* **Action item**: Restate all of the data precisely, omitting nothing.

* **Provided entries**:

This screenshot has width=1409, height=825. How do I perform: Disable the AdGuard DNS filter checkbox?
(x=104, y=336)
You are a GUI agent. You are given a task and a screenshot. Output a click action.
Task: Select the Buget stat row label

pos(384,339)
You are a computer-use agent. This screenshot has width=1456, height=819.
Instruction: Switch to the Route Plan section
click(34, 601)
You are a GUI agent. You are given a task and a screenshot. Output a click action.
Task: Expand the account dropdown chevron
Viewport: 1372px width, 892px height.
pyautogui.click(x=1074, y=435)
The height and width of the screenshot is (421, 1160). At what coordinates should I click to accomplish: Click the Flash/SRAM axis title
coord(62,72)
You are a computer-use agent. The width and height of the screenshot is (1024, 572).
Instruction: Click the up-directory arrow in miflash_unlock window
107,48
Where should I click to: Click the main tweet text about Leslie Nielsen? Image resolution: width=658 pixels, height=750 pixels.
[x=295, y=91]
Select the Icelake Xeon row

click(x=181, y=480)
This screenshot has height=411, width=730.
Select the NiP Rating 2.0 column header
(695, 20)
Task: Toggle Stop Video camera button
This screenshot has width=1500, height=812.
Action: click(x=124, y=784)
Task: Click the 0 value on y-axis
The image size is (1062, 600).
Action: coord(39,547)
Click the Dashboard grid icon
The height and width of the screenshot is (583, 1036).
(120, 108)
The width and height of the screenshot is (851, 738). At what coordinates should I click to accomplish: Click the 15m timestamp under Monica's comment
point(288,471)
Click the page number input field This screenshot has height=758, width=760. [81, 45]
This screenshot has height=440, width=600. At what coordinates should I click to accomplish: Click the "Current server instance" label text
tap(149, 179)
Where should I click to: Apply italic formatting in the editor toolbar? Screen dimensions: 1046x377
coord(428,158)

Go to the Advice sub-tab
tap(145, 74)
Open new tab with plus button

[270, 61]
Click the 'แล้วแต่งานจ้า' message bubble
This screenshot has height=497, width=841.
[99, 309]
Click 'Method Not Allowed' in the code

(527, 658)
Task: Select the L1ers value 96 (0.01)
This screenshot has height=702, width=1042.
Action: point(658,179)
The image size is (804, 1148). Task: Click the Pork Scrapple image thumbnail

* **Problem solution**:
This screenshot has width=1409, height=825. How do I perform: Disable the AdGuard DNS filter checkbox?
(x=104, y=336)
You are a GUI agent. You are given a task and a screenshot. Output a click action.
Task: Select the Buget stat row label

pos(384,339)
You are a computer-use agent. This screenshot has width=1456, height=819.
Instruction: Switch to the Route Plan section
click(34, 601)
You are a GUI agent. You are given a task and a screenshot. Output a click action.
Task: Expand the account dropdown chevron
Viewport: 1372px width, 892px height.
pyautogui.click(x=1074, y=435)
The height and width of the screenshot is (421, 1160). At what coordinates should I click to accomplish: Click the Flash/SRAM axis title
coord(62,72)
You are a computer-use agent. The width and height of the screenshot is (1024, 572).
Instruction: Click the up-directory arrow in miflash_unlock window
107,48
Where should I click to: Click the main tweet text about Leslie Nielsen? Image resolution: width=658 pixels, height=750 pixels.
[x=295, y=91]
Select the Icelake Xeon row

click(x=181, y=480)
This screenshot has height=411, width=730.
Select the NiP Rating 2.0 column header
(695, 20)
Task: Toggle Stop Video camera button
This screenshot has width=1500, height=812.
Action: click(x=124, y=784)
Task: Click the 0 value on y-axis
The image size is (1062, 600).
Action: coord(39,547)
Click the Dashboard grid icon
The height and width of the screenshot is (583, 1036).
(120, 108)
The width and height of the screenshot is (851, 738). At what coordinates should I click to accomplish: Click the 15m timestamp under Monica's comment
point(288,471)
Click the page number input field This screenshot has height=758, width=760. [81, 45]
This screenshot has height=440, width=600. At what coordinates should I click to accomplish: Click the "Current server instance" label text
tap(149, 179)
Where should I click to: Apply italic formatting in the editor toolbar? Screen dimensions: 1046x377
coord(428,158)

Go to the Advice sub-tab
tap(145, 74)
Open new tab with plus button

[270, 61]
Click the 'แล้วแต่งานจ้า' message bubble
This screenshot has height=497, width=841.
[99, 309]
Click 'Method Not Allowed' in the code

(527, 658)
Task: Select the L1ers value 96 (0.01)
This screenshot has height=702, width=1042.
Action: point(658,179)
The image size is (804, 1148). Task: Click the Pork Scrapple image thumbnail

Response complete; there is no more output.